• **Problem**:
Print each entry below precisely as it reads.

• **Stored records**:
============

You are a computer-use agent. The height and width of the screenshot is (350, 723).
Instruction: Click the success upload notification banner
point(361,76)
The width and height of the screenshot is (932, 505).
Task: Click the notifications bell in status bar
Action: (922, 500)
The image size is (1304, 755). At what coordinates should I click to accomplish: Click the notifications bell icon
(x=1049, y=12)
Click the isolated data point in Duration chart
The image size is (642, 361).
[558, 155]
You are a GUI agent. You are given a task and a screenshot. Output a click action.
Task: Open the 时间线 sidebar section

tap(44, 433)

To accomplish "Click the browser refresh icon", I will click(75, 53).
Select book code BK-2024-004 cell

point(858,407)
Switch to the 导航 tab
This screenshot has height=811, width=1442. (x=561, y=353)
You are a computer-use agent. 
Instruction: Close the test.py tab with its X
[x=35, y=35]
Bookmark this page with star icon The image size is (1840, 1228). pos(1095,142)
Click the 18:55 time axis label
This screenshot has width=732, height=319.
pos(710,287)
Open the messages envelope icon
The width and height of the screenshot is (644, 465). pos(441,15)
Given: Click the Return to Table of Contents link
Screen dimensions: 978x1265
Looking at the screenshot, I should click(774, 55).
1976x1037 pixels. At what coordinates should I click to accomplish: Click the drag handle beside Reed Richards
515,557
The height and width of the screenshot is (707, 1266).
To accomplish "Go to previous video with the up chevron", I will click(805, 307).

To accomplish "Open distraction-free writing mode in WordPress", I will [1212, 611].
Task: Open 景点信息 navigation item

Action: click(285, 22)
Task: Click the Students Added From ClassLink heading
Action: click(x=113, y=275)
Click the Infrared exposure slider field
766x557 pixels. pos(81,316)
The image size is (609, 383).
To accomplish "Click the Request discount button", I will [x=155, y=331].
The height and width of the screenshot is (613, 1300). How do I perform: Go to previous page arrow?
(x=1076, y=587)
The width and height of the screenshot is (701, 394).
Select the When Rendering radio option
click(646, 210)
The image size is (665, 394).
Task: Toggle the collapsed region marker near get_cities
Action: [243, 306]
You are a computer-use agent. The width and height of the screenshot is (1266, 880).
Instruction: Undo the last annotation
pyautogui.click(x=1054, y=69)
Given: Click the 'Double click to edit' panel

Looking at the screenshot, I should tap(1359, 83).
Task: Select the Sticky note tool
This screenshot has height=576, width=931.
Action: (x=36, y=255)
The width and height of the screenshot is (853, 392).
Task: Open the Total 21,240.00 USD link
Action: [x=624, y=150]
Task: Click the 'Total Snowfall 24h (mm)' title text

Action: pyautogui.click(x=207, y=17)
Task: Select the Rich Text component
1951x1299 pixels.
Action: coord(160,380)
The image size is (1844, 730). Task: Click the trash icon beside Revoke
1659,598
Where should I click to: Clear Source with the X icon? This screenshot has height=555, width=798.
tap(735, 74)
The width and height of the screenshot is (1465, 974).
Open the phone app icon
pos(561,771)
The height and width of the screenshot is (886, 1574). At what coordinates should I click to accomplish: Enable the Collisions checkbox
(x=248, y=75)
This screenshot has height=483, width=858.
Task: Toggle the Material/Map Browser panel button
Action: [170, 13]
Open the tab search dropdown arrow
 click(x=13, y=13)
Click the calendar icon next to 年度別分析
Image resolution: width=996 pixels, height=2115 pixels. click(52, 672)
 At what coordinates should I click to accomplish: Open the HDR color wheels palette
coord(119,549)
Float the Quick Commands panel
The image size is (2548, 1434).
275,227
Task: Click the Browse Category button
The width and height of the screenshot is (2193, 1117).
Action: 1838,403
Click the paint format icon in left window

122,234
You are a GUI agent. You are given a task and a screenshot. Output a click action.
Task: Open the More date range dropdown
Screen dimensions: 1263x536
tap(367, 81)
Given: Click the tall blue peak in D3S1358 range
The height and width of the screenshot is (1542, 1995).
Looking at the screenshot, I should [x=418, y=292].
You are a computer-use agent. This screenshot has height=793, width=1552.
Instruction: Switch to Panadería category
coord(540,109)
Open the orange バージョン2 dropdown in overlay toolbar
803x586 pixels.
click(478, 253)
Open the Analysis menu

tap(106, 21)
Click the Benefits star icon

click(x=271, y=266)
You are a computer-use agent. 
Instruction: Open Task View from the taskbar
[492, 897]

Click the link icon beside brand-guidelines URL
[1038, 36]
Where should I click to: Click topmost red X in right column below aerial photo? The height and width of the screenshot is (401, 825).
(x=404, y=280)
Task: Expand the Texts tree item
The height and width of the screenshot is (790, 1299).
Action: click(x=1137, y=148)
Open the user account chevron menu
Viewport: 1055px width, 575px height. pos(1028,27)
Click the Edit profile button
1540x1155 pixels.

============

• **Result of this task**:
You are a computer-use agent. The height and width of the screenshot is (350, 723).
Instruction: Click the success upload notification banner
point(361,76)
The width and height of the screenshot is (932, 505).
Task: Click the notifications bell in status bar
Action: (922, 500)
The image size is (1304, 755). At what coordinates should I click to accomplish: Click the notifications bell icon
(x=1049, y=12)
Click the isolated data point in Duration chart
The image size is (642, 361).
[558, 155]
You are a GUI agent. You are given a task and a screenshot. Output a click action.
Task: Open the 时间线 sidebar section

tap(44, 433)

To accomplish "Click the browser refresh icon", I will click(75, 53).
Select book code BK-2024-004 cell

point(858,407)
Switch to the 导航 tab
This screenshot has height=811, width=1442. (x=561, y=353)
You are a computer-use agent. 
Instruction: Close the test.py tab with its X
[x=35, y=35]
Bookmark this page with star icon The image size is (1840, 1228). pos(1095,142)
Click the 18:55 time axis label
This screenshot has width=732, height=319.
pos(710,287)
Open the messages envelope icon
The width and height of the screenshot is (644, 465). pos(441,15)
Given: Click the Return to Table of Contents link
Screen dimensions: 978x1265
Looking at the screenshot, I should click(774, 55).
1976x1037 pixels. At what coordinates should I click to accomplish: Click the drag handle beside Reed Richards
515,557
The height and width of the screenshot is (707, 1266).
To accomplish "Go to previous video with the up chevron", I will click(805, 307).

To accomplish "Open distraction-free writing mode in WordPress", I will [1212, 611].
Task: Open 景点信息 navigation item

Action: click(285, 22)
Task: Click the Students Added From ClassLink heading
Action: click(x=113, y=275)
Click the Infrared exposure slider field
766x557 pixels. pos(81,316)
The image size is (609, 383).
To accomplish "Click the Request discount button", I will [x=155, y=331].
The height and width of the screenshot is (613, 1300). How do I perform: Go to previous page arrow?
(x=1076, y=587)
The width and height of the screenshot is (701, 394).
Select the When Rendering radio option
click(646, 210)
The image size is (665, 394).
Task: Toggle the collapsed region marker near get_cities
Action: [243, 306]
You are a computer-use agent. The width and height of the screenshot is (1266, 880).
Instruction: Undo the last annotation
pyautogui.click(x=1054, y=69)
Given: Click the 'Double click to edit' panel

Looking at the screenshot, I should tap(1359, 83).
Task: Select the Sticky note tool
This screenshot has height=576, width=931.
Action: (x=36, y=255)
The width and height of the screenshot is (853, 392).
Task: Open the Total 21,240.00 USD link
Action: [x=624, y=150]
Task: Click the 'Total Snowfall 24h (mm)' title text

Action: pyautogui.click(x=207, y=17)
Task: Select the Rich Text component
1951x1299 pixels.
Action: coord(160,380)
The image size is (1844, 730). Task: Click the trash icon beside Revoke
1659,598
Where should I click to: Clear Source with the X icon? This screenshot has height=555, width=798.
tap(735, 74)
The width and height of the screenshot is (1465, 974).
Open the phone app icon
pos(561,771)
The height and width of the screenshot is (886, 1574). At what coordinates should I click to accomplish: Enable the Collisions checkbox
(x=248, y=75)
This screenshot has height=483, width=858.
Task: Toggle the Material/Map Browser panel button
Action: [170, 13]
Open the tab search dropdown arrow
 click(x=13, y=13)
Click the calendar icon next to 年度別分析
Image resolution: width=996 pixels, height=2115 pixels. click(52, 672)
 At what coordinates should I click to accomplish: Open the HDR color wheels palette
coord(119,549)
Float the Quick Commands panel
The image size is (2548, 1434).
275,227
Task: Click the Browse Category button
The width and height of the screenshot is (2193, 1117).
Action: 1838,403
Click the paint format icon in left window

122,234
You are a GUI agent. You are given a task and a screenshot. Output a click action.
Task: Open the More date range dropdown
Screen dimensions: 1263x536
tap(367, 81)
Given: Click the tall blue peak in D3S1358 range
The height and width of the screenshot is (1542, 1995).
Looking at the screenshot, I should [x=418, y=292].
You are a computer-use agent. This screenshot has height=793, width=1552.
Instruction: Switch to Panadería category
coord(540,109)
Open the orange バージョン2 dropdown in overlay toolbar
803x586 pixels.
click(478, 253)
Open the Analysis menu

tap(106, 21)
Click the Benefits star icon

click(x=271, y=266)
You are a computer-use agent. 
Instruction: Open Task View from the taskbar
[492, 897]

Click the link icon beside brand-guidelines URL
[1038, 36]
Where should I click to: Click topmost red X in right column below aerial photo? The height and width of the screenshot is (401, 825).
(x=404, y=280)
Task: Expand the Texts tree item
The height and width of the screenshot is (790, 1299).
Action: click(x=1137, y=148)
Open the user account chevron menu
Viewport: 1055px width, 575px height. pos(1028,27)
Click the Edit profile button
1540x1155 pixels.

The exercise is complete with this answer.